AC is out of town for two weeks. Two long weeks. Normally when he’s out of town, the tension, fatigue and stress is palpable. But this week it’s not. Making conscious decisions to monitor my tone of voice, my volume level, my word choices and even my expectations about behavior from my children has made life so much more pleasant.
I’m not going to lie, there are days that I have been absolutely exhausted after monitoring myself all day. But the positive results that I’m seeing make me even more committed to continuing this process. If it can be exhaustive and energizing at the same time, that’s what this is.
I have come to the conclusion, based on the blog post I read and the changes I have seen in just one short week, that the very happy, soul-cleansing truth is that children have short memories and deep hearts. As long as I make changes now, I have not done irreparable damage to my children’s psyches. If I make changes now and parent with intention going forward, long gone will be the days of mommy as an angry person who yells. They will forget all most of the bad and (hopefully) remember all the good. And they will, as children do, love me deeply and with all their heart because that’s what children do, even when they storm up the stairs, stomping along the way because I won’t let them play MindCraft til their eyes fall out of their head. They still will love me and I will love them. Madly, deeply and with all my heart. I can only hope that my memories of me yelling at them fade as quickly as theirs.
Since SDC was around 2 years old, he has battled with on-again, off-again asthma attacks. They are seasonal and clearly related to both illness and allergies, meaning that when he gets sick he ends up wheezing and on albuterol nebulizer treatments. When the pine, palm, crepe myrtle and grass pollen is high (yes, we live in Florida and we are surrounded by all of those trees…he’s allergic to Florida), his congestion starts and ends up with wheezing and on nebulizer treatments.

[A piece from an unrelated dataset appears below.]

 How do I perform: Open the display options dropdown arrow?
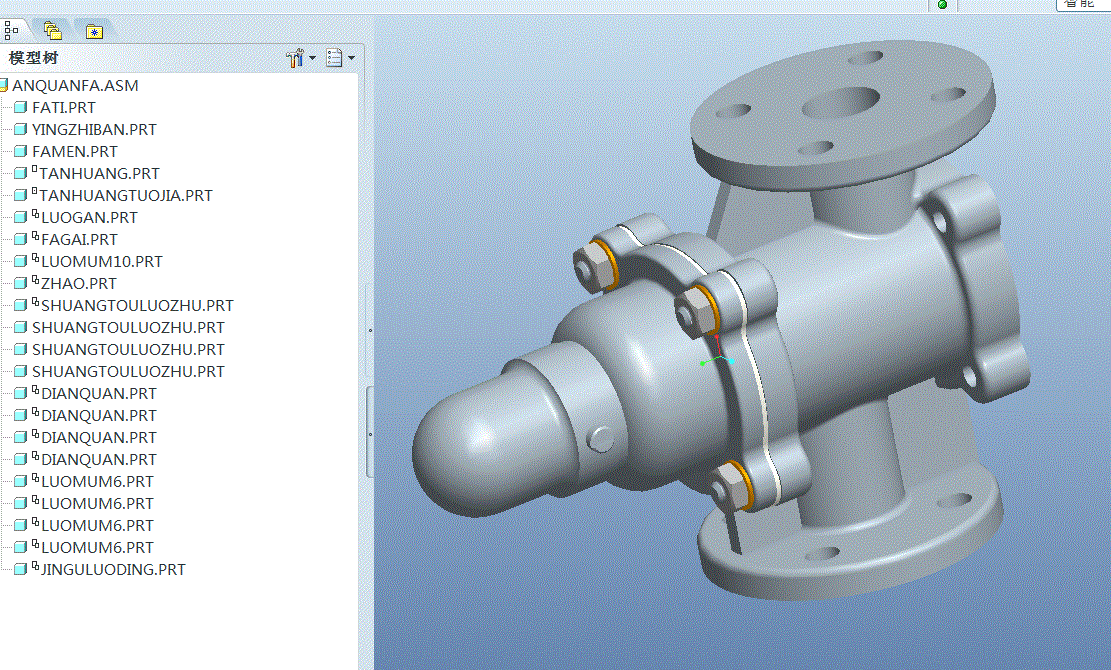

After nearly 6 years of this, we sort of have it figured out. For a long while we had him on a daily medication. For a year or so he was on a daily inhaler but we weaned him off of that as well. We know to watch for the congestion, to pay attention to his eyes (they get glassy) and to listen to his cough.
After six years, my not-so-natural maternal instincts have begun to refine themselves and I know when he’s going down hill.

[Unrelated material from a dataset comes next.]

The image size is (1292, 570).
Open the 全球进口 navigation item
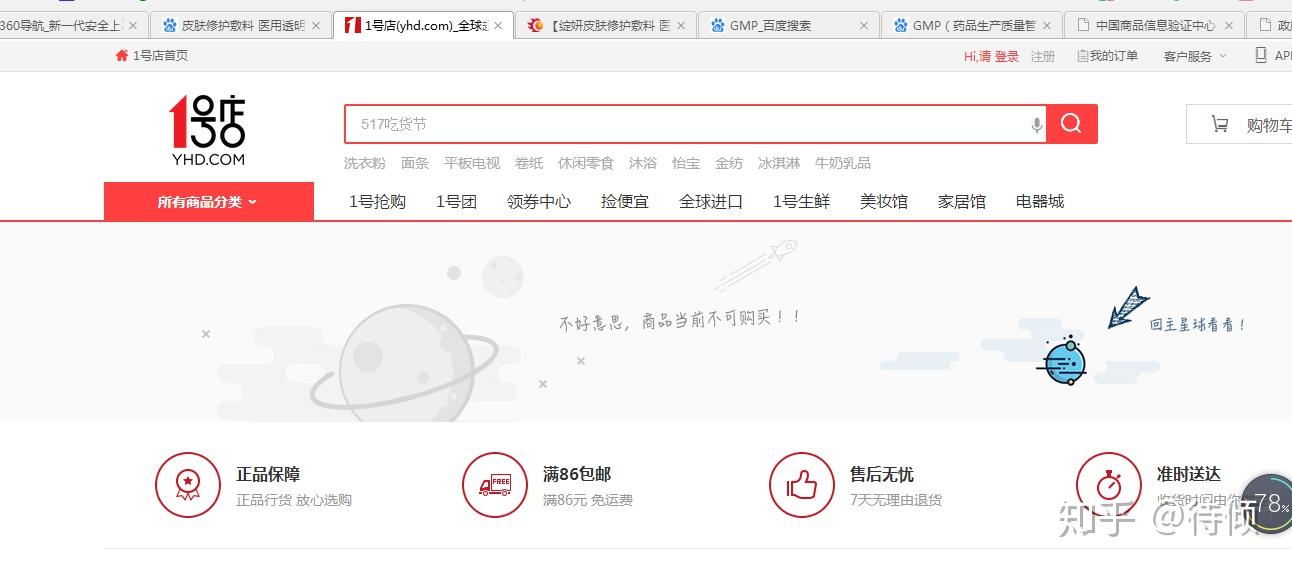(x=711, y=201)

After 6 years, we know to just put him on the nebulizer. To add in some allergy medicine. To break out the humidifier. To bust out the nose spray. To hassle him to blow his nose. Sometimes we cut it off at the pass; other times it’s too big for us to tackle.
Back in 2009, it was WAY to big to tackle and my sweet four-year-old ended up in the ER and admitted to the hospital with a pneumomediastinem (air pockets around his heart from coughing so hard he busted the alveoli in his lungs).
Since then we’ve been ultra-cautious and pretty good about staying ahead of it.
The coughing and congestion started over the weekend. We leave for vacation this coming Monday so we played it conservative, went to the doctor and caught a double ear infection early. Put him on the nebulizer just in case.
Fast forward to today, two days later. The coughing is worse and not better. My maternal instinct kicked in, thankfully, and we went back to the doctor this afternoon. We spent 3 hours at the doctors office. Three nebulizer treatments back-to-back. Yes. THREE. With little to no change in his lung sounds.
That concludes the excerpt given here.